# [Textauszug]
'''

Frau reicht Klage ein
Brandopfer von Crans-Montana fordert 8,2 Mio. Euro
Eine bei der Brandkatastrophe in der Bar „Le Constellation“ von Crans-Montana schwer verletzte Französin (26) fordert vor einem Gericht in Paris eine Entschädigung in Höhe von 8,2 Millionen Euro.
„Zwei Millionen Euro wollen wir als Anzahlung für dringende Kosten, den Rest für das restliche Leben meiner Klientin“, sagt der Walliser Anwalt Sébastien Fanti in einem Interview mit der „Neuen Zürcher Zeitung“ vom Donnerstag. Seinen Gang vor ein Pariser Gericht hatte er bereits am Montag publik gemacht, die Höhe der Forderung jedoch zunächst nicht beziffert.
Frau muss gepflegt werden
Es handelt sich um eine vorläufige Rechnung, die ein Experte erstellt habe. Es gehe unter anderem um eine Entschädigung für die Verletzung der körperlichen Integrität der Französin sowie für ihren Berufsausfall. Seine Mandantin werde ihr ganzes Leben lang gepflegt werden müssen.
41 Tote in Silvesternacht
- In Crans-Montana waren in der Silvesternacht 41 Menschen bei einem Brand im Untergeschoss der Bar „Le Constellation“ ums Leben gekommen. 115 weitere Menschen wurden verletzt, viele von ihnen erlitten schwerste Verbrennungen.

'''

# [Zur Aufgabe]
Knüpfen Sie an den letzten Satz des obigen Artikels über die Klage des Brandopfers von Crans-Montana an und schreiben Sie ihn fort.

# [Angezeigte Daten]
'''

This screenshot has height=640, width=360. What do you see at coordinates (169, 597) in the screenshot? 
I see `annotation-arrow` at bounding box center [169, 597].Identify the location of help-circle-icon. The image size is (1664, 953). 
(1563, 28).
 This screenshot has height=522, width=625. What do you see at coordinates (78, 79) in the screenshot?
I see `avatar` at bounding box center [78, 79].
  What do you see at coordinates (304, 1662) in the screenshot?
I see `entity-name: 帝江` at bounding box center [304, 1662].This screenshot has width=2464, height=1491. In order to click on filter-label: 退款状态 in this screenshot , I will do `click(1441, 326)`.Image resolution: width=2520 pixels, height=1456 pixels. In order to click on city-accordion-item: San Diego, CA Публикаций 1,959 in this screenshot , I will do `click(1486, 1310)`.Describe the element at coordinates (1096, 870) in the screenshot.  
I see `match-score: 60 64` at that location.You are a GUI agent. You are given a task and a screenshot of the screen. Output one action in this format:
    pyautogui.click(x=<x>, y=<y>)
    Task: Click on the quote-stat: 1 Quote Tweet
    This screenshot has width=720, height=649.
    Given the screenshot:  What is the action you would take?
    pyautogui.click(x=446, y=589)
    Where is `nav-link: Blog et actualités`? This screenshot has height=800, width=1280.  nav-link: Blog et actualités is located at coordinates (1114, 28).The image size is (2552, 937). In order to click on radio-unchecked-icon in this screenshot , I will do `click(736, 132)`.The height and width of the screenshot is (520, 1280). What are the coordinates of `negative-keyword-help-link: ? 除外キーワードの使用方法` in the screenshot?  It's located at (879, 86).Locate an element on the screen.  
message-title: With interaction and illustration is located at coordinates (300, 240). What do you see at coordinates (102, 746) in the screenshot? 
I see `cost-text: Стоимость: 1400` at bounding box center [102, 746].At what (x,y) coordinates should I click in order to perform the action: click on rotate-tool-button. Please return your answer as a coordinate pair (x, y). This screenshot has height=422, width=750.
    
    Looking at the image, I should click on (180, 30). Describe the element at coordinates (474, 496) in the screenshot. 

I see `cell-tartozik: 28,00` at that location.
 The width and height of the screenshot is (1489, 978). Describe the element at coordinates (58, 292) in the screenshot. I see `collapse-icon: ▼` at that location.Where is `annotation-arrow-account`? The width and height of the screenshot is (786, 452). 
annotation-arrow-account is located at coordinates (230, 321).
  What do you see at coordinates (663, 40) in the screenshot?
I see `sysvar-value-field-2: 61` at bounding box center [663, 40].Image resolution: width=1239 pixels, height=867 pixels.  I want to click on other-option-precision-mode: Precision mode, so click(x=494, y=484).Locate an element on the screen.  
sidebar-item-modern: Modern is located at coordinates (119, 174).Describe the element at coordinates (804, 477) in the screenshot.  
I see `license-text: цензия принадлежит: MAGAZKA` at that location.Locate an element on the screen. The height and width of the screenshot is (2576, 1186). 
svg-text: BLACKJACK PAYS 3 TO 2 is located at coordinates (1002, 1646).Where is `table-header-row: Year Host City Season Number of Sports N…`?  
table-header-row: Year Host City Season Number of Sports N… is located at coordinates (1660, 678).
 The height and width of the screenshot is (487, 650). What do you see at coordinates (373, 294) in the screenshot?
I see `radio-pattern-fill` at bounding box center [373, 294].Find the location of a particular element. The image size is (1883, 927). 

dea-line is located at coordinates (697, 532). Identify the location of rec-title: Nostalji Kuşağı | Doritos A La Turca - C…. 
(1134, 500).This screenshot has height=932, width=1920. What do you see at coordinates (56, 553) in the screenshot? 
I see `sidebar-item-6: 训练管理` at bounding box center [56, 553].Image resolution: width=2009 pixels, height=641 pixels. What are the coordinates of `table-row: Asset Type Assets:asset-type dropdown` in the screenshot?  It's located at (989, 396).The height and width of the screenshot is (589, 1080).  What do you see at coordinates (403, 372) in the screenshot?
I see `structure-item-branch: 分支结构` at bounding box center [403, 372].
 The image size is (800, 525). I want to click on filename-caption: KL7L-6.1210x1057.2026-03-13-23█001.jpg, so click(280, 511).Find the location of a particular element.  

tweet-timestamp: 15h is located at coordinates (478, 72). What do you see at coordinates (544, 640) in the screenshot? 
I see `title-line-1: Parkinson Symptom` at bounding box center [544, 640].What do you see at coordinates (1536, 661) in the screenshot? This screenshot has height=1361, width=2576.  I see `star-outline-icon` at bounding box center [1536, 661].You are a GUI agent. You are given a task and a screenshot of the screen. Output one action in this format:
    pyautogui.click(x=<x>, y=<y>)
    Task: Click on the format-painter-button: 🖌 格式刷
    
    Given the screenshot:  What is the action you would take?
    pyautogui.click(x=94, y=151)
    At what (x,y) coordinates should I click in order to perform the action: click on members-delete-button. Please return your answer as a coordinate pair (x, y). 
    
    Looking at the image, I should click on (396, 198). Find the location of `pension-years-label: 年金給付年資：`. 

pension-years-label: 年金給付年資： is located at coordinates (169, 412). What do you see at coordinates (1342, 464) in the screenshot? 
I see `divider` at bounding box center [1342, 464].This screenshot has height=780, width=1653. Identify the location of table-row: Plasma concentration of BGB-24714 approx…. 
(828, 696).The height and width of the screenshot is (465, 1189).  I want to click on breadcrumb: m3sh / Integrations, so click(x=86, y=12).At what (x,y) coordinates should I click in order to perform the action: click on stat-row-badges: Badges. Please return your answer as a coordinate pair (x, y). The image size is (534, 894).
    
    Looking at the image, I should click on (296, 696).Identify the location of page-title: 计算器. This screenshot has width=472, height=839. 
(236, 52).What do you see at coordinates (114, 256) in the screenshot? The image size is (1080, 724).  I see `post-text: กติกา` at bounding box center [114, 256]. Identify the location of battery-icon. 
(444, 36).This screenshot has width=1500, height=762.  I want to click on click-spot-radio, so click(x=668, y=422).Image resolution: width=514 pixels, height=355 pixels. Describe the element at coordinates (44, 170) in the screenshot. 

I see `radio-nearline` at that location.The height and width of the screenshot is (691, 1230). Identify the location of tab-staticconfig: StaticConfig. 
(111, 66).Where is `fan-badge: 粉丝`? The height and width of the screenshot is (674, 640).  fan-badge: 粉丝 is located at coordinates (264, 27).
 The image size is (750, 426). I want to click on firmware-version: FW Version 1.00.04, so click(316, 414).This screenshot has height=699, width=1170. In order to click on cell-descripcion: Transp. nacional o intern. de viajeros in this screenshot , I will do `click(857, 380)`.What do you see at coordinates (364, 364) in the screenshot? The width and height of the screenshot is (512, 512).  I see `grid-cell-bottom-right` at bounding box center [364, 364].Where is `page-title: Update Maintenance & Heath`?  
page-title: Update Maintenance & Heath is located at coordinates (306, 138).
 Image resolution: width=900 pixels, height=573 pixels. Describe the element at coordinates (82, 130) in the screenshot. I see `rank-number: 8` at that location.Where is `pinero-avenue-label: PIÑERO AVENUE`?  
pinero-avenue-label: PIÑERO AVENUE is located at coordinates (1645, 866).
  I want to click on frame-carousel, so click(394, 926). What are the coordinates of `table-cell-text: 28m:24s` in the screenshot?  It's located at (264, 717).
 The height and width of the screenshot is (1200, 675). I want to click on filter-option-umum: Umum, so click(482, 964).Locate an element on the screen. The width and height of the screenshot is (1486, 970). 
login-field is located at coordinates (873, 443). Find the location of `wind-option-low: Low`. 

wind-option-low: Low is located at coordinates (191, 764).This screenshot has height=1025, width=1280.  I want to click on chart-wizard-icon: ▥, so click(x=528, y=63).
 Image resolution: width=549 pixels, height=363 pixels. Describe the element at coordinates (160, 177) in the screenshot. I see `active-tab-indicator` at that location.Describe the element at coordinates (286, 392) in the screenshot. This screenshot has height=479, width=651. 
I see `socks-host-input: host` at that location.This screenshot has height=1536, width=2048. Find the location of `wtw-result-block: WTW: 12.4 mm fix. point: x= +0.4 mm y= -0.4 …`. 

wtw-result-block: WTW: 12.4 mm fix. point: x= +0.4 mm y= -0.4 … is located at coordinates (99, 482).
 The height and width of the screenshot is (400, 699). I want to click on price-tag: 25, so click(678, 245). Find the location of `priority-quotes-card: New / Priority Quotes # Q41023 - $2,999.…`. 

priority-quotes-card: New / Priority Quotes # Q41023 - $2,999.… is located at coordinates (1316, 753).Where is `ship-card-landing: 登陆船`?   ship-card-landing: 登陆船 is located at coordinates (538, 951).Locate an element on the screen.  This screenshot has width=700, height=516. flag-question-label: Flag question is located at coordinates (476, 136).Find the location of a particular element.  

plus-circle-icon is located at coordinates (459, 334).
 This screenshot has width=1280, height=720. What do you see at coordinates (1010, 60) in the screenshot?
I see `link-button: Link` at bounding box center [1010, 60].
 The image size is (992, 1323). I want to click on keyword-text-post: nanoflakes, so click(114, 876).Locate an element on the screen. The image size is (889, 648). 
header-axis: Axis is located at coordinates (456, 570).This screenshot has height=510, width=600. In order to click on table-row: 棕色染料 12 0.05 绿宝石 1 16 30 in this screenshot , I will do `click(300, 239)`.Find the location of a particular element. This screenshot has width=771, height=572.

'''

# [Antwortbereich]
- Den Ermittlern zufolge wurde die Brandkatastrophe wahrscheinlich durch an Flaschen befestigte Feuerwerksfontänen ausgelöst, die zu nahe an die mit Schaum verkleidete Decke gehalten wurden.
Anwalt vertritt 26 Opfer
Die Wahrscheinlichkeit, dass Frankreich der 26-Jährigen das Geld auszahlt, schätzt Fanti als hoch ein. „Frankreich wird die Gemeinde und den Kanton Wallis in Haftung nehmen, da bin ich mir sicher.“ Insgesamt vertritt der Anwalt eigenen Angaben zufolge 26 Opfer und ihre Angehörigen.
Die Walliser Staatsanwaltschaft bestätigte am Dienstag der Nachrichtenagentur Keystone-SDA den Eingang der Strafanzeige. Diese umfasst die Straftatbestände der fahrlässigen Brandstiftung, der fahrlässigen schweren Körperverletzung sowie Verstöße gegen die Bauregeln.